Mutations at proximal cysteine residues in PML impair ATO binding by destabilizing the RBCC domain.

Acute promyelocytic leukemia (APL) is characterized by the fusion gene promyelocytic leukemia-retinoic acid receptor-alpha (PML-RARA) and is conventionally treated with arsenic trioxide (ATO). ATO binds directly to the RING finger, B-box, coiled-coil (RBCC) domain of PML and initiates degradation of the fusion oncoprotein PML-RARA. However, the mutational hotspot at C212-S220 disrupts ATO binding, leading to drug resistance in APL. Therefore, structural consequences of these point mutations in PML that remain uncertain require comprehensive analysis.
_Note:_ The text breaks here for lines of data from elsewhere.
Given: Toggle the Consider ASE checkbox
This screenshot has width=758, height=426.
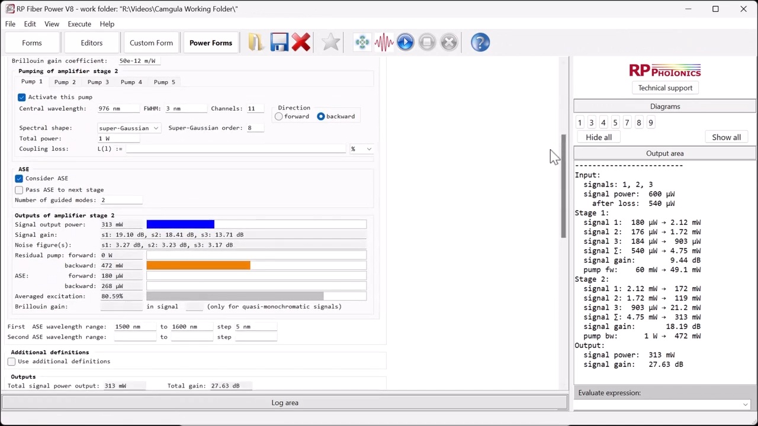Looking at the screenshot, I should tap(19, 178).
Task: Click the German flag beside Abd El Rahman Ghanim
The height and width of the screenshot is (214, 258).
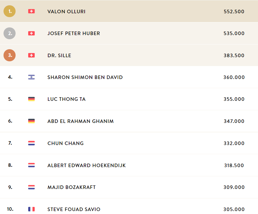Action: pyautogui.click(x=31, y=121)
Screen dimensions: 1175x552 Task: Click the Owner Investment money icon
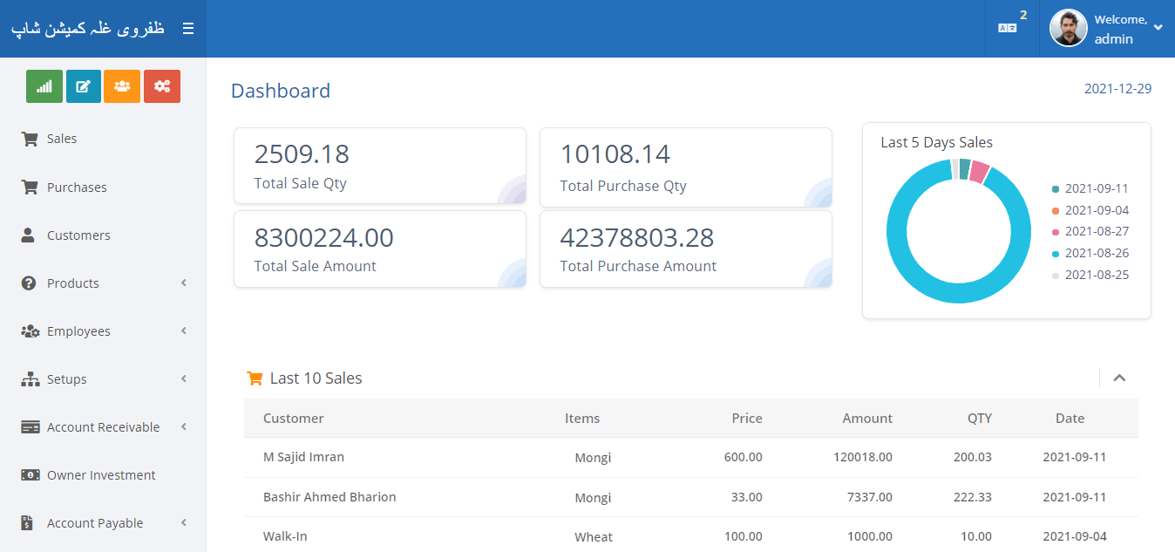(30, 475)
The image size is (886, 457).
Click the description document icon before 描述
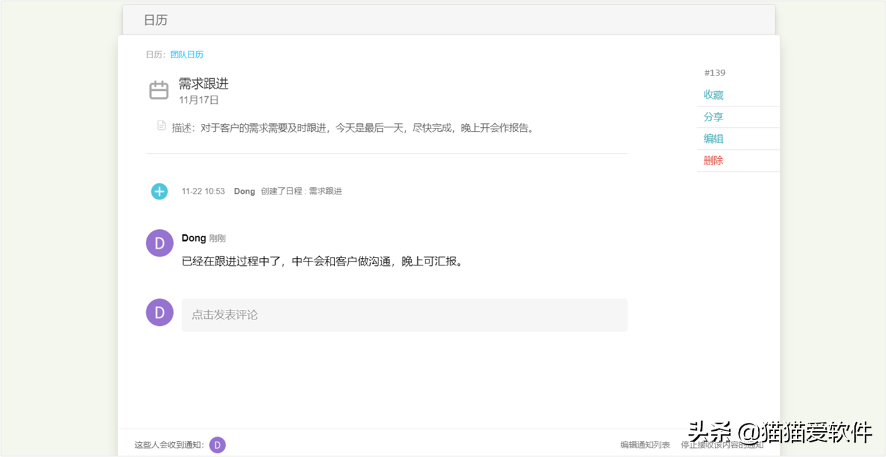point(161,125)

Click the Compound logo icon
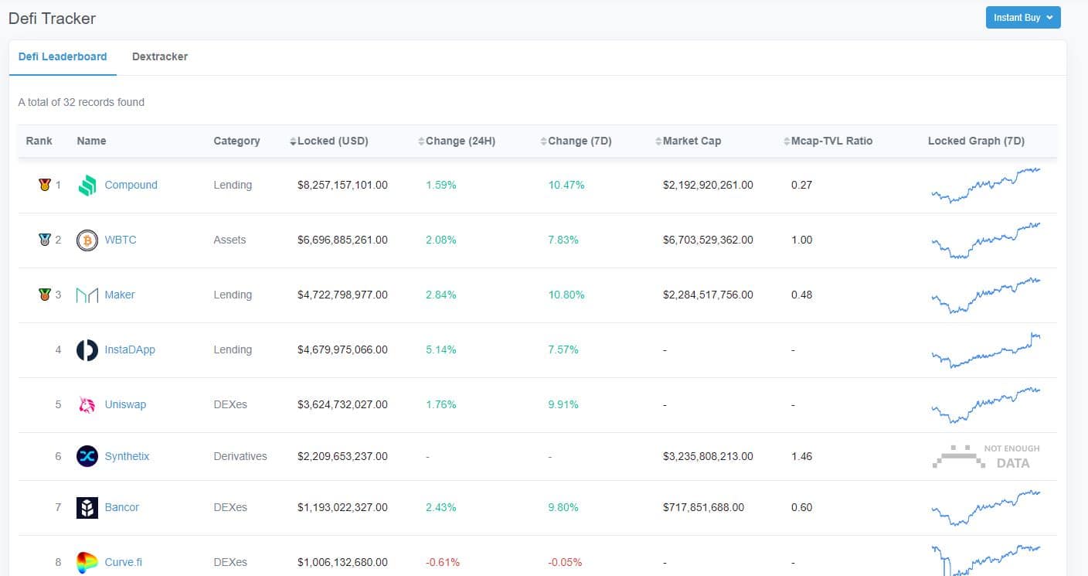87,186
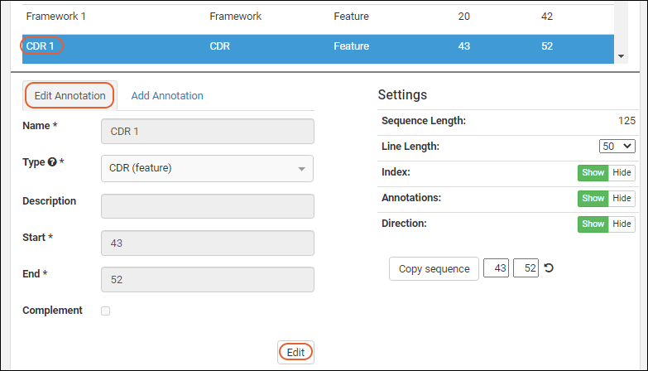Show Annotations in sequence view

coord(593,199)
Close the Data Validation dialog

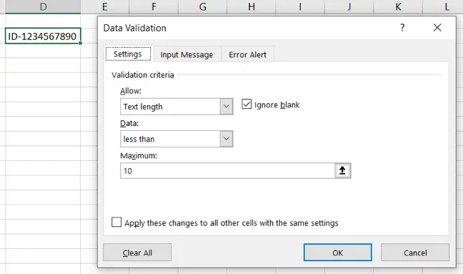[437, 28]
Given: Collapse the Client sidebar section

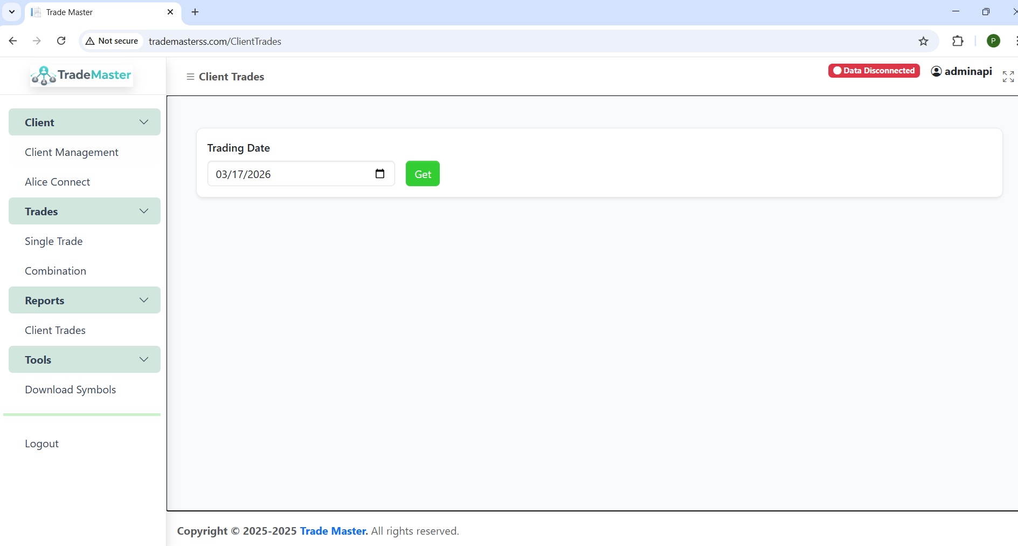Looking at the screenshot, I should (x=85, y=122).
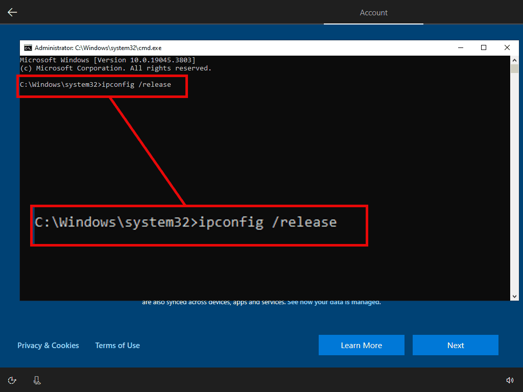Click the microphone icon in bottom bar
523x392 pixels.
coord(37,380)
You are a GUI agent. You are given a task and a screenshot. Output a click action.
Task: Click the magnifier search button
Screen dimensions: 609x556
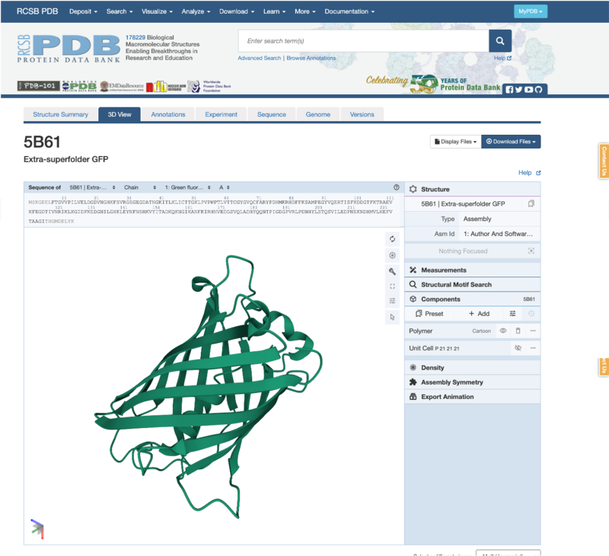click(x=500, y=41)
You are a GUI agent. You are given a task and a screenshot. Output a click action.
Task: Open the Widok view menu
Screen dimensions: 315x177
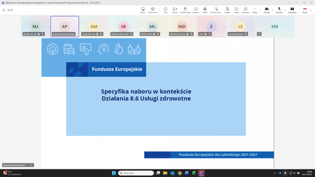(205, 10)
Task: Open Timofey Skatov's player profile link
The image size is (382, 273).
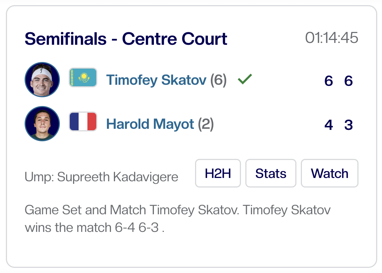Action: 156,80
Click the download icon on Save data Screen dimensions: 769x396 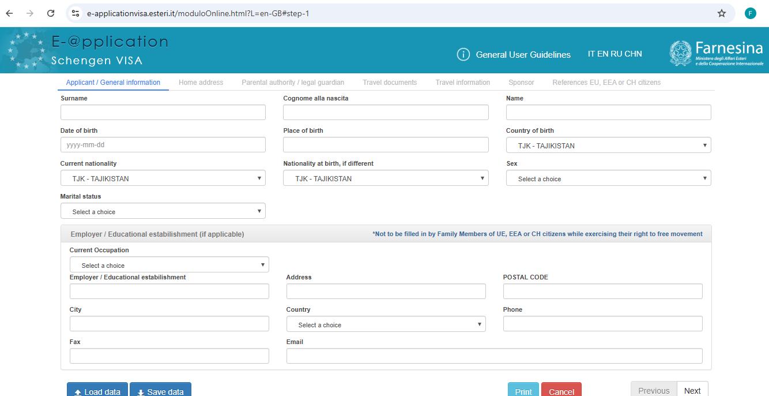[x=140, y=391]
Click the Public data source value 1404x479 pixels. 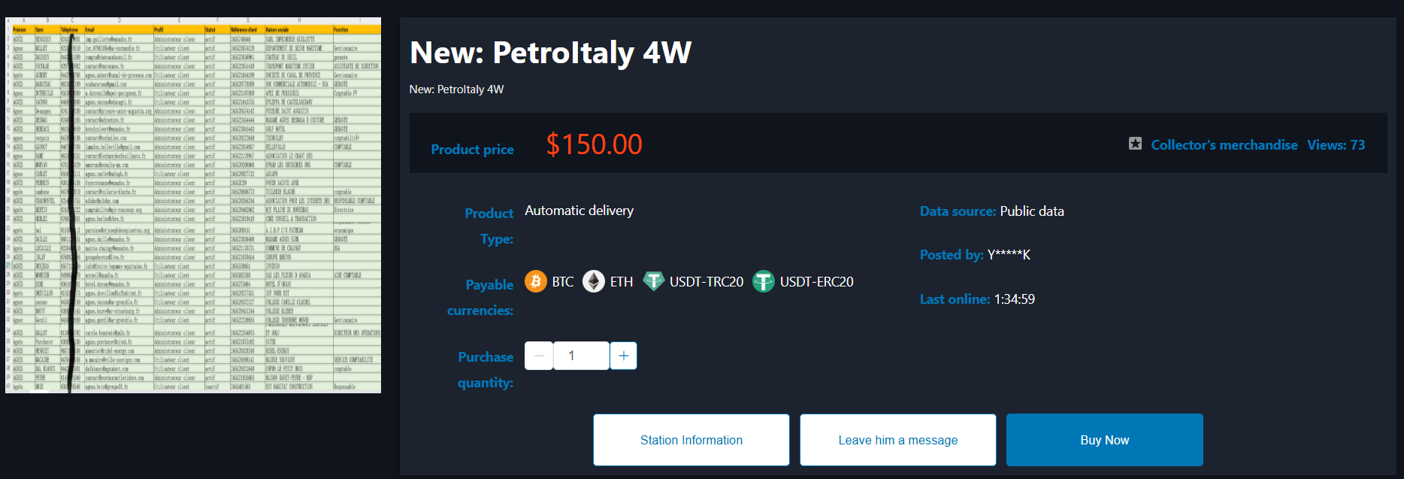point(1032,211)
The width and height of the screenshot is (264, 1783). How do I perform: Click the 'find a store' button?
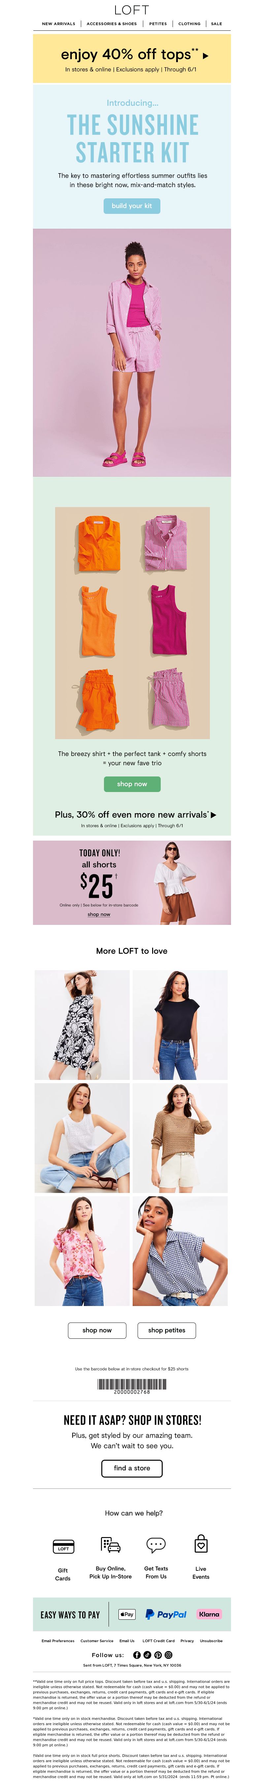click(132, 1468)
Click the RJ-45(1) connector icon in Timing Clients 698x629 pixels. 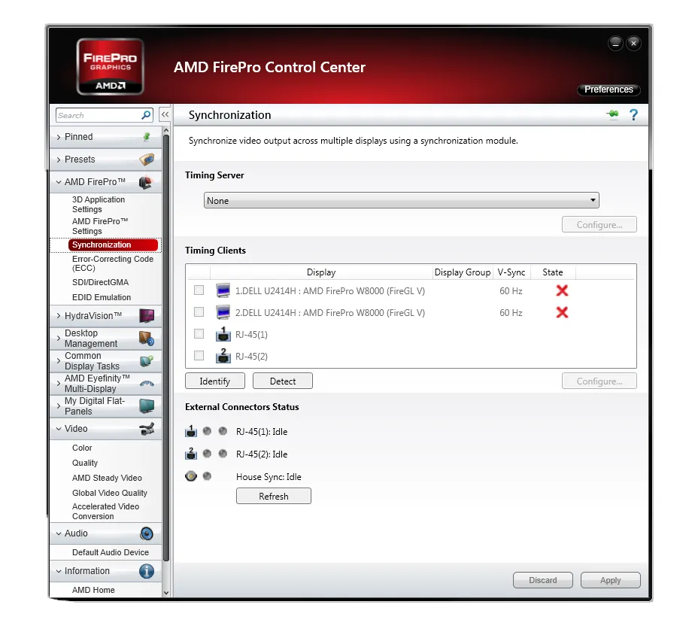click(223, 335)
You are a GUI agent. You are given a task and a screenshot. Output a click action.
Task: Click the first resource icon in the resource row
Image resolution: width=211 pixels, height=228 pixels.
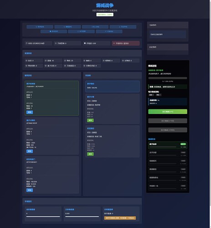coord(26,61)
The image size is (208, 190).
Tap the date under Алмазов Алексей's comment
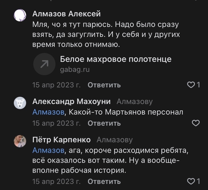tap(57, 85)
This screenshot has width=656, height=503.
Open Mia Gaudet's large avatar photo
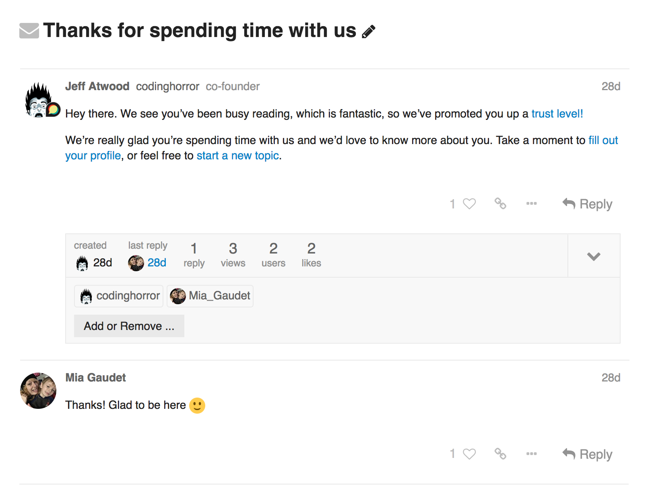(38, 391)
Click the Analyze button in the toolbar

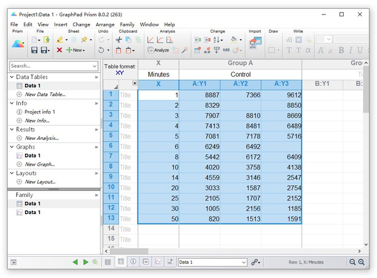pos(158,50)
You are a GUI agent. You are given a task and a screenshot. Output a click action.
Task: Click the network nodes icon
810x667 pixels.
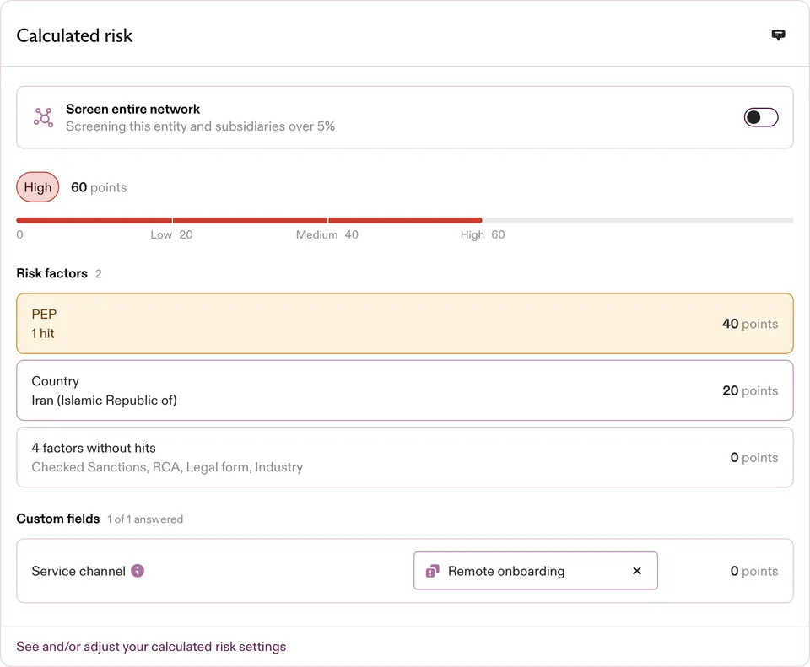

In this study, we investigated the structure-based ensemble properties of the PML-RBCC domains and ATO-resistant mutations. Oligomeric studies reveal that PML-RBCC wild-type and mutants C212R, S214L, A216T, L217F and S220G predominantly form tetramers, whereas mutants C213R, A216V, L218P and D219H tend to form dimers. The stability of the dimeric mutants was lower, exhibiting a melting temperature (T m ) reduction of 30°C compared to the tetrameric mutants and wild-type PML protein. Furthermore, the exposed surface of the C213R mutation rendered it more prone to protease digestion than that of the C212R mutation. Spectroscopic analysis highlighted ATO-induced structural alterations in S214L, A216V and D219H mutants, in contrast to C213R, L217F and L218P mutations. Moreover, computational analysis revealed that the ATO-resistant mutations C213R, A216V, L217F and L218P caused changes in the size, shape, and flexibility of the PML-RBCC wild-type protein. The mutations C213R, A216V, L217F and L218P destabilize the wild-type protein structure due to the adaptation of distinct conformational changes. In addition, these mutations disrupt several hydrogen bonds, including interactions involving C212, C213 and C215, which are essential for ATO binding. The local and global structural features induced by these mutations provide mechanistic insight into ATO resistance and APL pathogenesis.